The treatments may involve surgery, but vascular surgeons also treat conditions with non-surgical treatment options. Interventional cardiology is a subspecialty of cardiology. Through the utilization of intravascular catheter techniques with fluoroscopy, these specialists treat valvular and congenital diseases as well as diseases of the coronary arteries. Neurologists specialize in the anatomy, function, and disorders that involve the patient’s nerves and nervous system. Wound care specialists are health care providers who have been trained specifically in the care and treatment of all types of wounds, including those that are acute and chronic. A social worker may also be involved with a wound care patient’s case. Not all these specialists will be on the team, but any of these are possibilities.

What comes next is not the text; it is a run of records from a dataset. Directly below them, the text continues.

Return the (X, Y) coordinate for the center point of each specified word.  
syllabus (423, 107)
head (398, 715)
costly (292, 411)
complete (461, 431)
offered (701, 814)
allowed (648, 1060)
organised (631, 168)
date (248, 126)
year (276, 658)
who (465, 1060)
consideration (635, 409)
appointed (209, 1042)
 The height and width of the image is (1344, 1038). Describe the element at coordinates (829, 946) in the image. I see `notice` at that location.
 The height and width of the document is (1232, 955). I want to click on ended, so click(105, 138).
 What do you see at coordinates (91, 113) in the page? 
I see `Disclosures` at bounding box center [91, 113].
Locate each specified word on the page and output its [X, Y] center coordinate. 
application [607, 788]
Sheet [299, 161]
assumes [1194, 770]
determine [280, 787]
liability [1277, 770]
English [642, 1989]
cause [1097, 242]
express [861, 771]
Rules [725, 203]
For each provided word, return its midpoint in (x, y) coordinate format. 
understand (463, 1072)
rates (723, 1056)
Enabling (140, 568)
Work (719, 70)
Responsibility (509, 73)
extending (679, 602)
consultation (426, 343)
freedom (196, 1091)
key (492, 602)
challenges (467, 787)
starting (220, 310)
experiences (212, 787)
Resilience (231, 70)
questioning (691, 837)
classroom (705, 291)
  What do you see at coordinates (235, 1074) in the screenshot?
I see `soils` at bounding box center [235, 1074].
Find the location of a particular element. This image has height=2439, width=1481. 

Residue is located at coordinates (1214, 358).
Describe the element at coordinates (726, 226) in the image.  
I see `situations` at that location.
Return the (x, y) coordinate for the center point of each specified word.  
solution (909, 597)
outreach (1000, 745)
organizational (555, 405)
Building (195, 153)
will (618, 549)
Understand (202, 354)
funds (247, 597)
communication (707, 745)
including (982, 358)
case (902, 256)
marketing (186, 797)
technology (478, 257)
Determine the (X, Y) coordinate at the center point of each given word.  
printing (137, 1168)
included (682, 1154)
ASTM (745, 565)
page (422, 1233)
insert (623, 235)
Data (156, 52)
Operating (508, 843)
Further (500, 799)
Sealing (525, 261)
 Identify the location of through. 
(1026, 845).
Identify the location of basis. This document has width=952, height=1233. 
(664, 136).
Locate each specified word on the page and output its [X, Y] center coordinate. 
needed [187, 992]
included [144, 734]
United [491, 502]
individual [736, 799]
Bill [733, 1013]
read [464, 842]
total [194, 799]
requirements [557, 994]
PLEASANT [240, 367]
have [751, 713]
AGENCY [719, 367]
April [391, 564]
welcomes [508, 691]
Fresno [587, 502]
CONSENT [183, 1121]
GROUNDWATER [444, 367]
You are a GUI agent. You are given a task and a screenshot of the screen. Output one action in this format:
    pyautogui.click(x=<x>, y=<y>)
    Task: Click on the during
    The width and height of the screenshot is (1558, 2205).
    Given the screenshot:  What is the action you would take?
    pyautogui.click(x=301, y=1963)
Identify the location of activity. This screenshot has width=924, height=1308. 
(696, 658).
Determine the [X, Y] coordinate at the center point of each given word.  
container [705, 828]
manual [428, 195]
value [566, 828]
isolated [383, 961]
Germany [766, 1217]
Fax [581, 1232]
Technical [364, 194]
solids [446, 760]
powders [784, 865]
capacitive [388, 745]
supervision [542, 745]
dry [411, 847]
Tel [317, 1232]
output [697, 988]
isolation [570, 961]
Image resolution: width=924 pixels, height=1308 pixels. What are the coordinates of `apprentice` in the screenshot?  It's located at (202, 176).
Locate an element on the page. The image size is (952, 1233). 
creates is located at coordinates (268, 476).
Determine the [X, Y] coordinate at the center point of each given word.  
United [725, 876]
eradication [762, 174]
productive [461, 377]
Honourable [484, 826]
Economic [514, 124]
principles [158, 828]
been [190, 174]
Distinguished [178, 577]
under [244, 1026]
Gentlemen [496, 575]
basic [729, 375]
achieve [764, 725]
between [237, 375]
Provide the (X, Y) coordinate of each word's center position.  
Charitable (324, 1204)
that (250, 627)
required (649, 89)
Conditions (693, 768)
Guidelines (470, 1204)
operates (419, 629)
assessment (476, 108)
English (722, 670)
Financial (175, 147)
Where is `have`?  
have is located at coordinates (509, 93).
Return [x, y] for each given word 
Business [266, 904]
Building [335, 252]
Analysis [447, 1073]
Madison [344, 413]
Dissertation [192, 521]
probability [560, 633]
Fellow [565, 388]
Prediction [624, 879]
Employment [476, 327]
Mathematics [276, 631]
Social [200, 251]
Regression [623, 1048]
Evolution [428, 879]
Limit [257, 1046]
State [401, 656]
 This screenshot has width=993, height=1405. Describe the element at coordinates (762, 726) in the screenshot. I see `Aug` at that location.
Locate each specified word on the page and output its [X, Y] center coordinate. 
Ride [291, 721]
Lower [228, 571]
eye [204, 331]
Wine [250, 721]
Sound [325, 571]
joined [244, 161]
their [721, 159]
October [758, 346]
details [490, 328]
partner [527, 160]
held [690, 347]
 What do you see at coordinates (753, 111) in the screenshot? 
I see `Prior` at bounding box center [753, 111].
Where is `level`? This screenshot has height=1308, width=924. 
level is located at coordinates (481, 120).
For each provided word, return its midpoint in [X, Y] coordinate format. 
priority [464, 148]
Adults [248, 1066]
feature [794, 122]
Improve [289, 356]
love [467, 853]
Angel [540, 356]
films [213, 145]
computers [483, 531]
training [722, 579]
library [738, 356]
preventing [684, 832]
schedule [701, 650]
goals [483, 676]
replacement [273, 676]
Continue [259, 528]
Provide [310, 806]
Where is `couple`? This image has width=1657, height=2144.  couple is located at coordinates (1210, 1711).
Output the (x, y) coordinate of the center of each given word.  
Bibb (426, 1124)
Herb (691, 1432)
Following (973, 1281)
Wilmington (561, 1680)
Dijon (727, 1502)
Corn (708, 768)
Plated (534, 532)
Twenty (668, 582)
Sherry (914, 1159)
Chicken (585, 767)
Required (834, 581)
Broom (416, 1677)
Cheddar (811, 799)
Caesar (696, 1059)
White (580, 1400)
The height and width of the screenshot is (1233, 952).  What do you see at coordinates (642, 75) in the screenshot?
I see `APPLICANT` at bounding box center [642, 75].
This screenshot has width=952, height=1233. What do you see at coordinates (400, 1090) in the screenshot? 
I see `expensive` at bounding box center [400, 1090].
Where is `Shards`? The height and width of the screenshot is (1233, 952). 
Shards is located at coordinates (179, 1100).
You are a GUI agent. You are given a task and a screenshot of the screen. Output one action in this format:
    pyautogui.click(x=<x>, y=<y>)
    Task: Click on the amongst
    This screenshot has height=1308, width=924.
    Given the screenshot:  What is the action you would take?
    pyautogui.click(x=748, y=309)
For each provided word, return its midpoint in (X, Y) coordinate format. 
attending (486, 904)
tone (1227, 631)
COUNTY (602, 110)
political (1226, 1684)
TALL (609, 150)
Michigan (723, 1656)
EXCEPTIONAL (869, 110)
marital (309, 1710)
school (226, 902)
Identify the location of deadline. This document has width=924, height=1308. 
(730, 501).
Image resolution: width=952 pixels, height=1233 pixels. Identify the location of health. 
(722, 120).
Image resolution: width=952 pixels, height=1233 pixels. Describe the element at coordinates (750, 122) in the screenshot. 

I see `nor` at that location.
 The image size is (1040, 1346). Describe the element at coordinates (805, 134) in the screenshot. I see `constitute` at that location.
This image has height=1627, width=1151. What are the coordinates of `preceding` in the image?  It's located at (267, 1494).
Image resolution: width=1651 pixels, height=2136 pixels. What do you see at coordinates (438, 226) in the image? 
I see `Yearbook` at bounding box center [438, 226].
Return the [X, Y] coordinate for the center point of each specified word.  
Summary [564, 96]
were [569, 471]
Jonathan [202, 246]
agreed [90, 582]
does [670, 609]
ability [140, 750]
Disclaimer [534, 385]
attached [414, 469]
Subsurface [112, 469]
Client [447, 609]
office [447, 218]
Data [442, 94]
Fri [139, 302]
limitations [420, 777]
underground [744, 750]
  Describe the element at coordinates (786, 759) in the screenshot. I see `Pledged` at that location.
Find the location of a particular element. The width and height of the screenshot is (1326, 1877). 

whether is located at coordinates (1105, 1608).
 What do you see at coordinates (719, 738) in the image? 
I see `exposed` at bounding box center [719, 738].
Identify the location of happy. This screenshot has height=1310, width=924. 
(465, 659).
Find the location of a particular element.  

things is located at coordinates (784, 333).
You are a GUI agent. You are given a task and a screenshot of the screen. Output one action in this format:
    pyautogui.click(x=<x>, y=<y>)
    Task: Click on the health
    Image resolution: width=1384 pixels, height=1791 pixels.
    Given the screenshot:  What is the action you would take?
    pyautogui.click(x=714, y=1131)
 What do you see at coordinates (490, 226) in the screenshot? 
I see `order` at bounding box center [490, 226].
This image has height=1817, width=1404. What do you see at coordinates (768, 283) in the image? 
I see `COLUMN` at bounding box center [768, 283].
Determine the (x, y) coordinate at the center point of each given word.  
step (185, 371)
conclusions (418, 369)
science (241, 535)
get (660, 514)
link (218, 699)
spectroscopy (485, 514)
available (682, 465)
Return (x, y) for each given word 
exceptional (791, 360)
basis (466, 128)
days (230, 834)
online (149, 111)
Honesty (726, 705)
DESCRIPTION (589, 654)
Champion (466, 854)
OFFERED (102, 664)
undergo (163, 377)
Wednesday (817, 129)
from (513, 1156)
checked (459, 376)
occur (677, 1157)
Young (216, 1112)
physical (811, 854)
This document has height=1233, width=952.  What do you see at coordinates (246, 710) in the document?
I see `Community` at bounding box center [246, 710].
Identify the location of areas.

The podiatrist quite often serves as the team builder for a wound care patient as well as performing the duties of the podiatrist such as treatment of ulceration. It is the podiatrist who will instruct care staff on offloading. The debridement of devitalized tissue is a part of the treatment. If it is found that the tissue cannot be revitalized, a partial amputation may be needed. The podiatrist will perform this as well as utilizing negative pressure devices for healing. The podiatrist is the core of the wound care team.

How Podiatrists and Wound Care Physicians are Providing Care to Skilled Nursing Facilities During the Pandemic

Since the onset of the novel coronavirus pandemic, it has become increasingly apparent that the need for telehealth infrastructure for health care providers is now an essential component of health care clinics across the United States. According to the New York Daily News, the pandemic is likely to last 18 to 24 months and come and go in waves.

Skilled Nursing facilities have turned to telehealth for specialist and therapeutic visits for their residents to protect them from contracting the virus while maintaining the continuum of care. Approximately eight of every ten deaths in the United States have been in adults aged 65 or older. For this reason, skilled nursing facilities have stopped allowing traffic into their buildings outside of their staff.

The nurses in skilled nursing facilities facilitate rounds with the physician via any two-way video communication platform. The nurse can show the physician the patient’s foot and the provider can view the patient from different angles as he/she requests the nurse to move the camera up and down or left to right. The provider will chart regarding the patient as he/she makes recommendations for treatment. Any needed lab work can be performed in-house at the facility.

Although seeing a patient bedside is ideal, telehealth makes it possible to provide seamless care for residents. It is safe, quick, efficient, and cost-effective. Patients find the process lightly unfamiliar initially, but once they are accustomed to the process, they are happy. Being able to see their provider once a week still gives the resident a sense of comfort and care. The specialist can talk face-to-face with the patient and answer any questions that may arise.

Because family members cannot visit the resident, they may have questions as well. It is up to individual providers to make themselves available to their patient’s family members. Some choose to have the facility handle any questions there may be. It is important to keep in mind that this is a stressful time for family members, as they cannot visit with their loved one(s) unless it is through video or a window visit. They may be having a hard time getting through this pandemic as many of us are.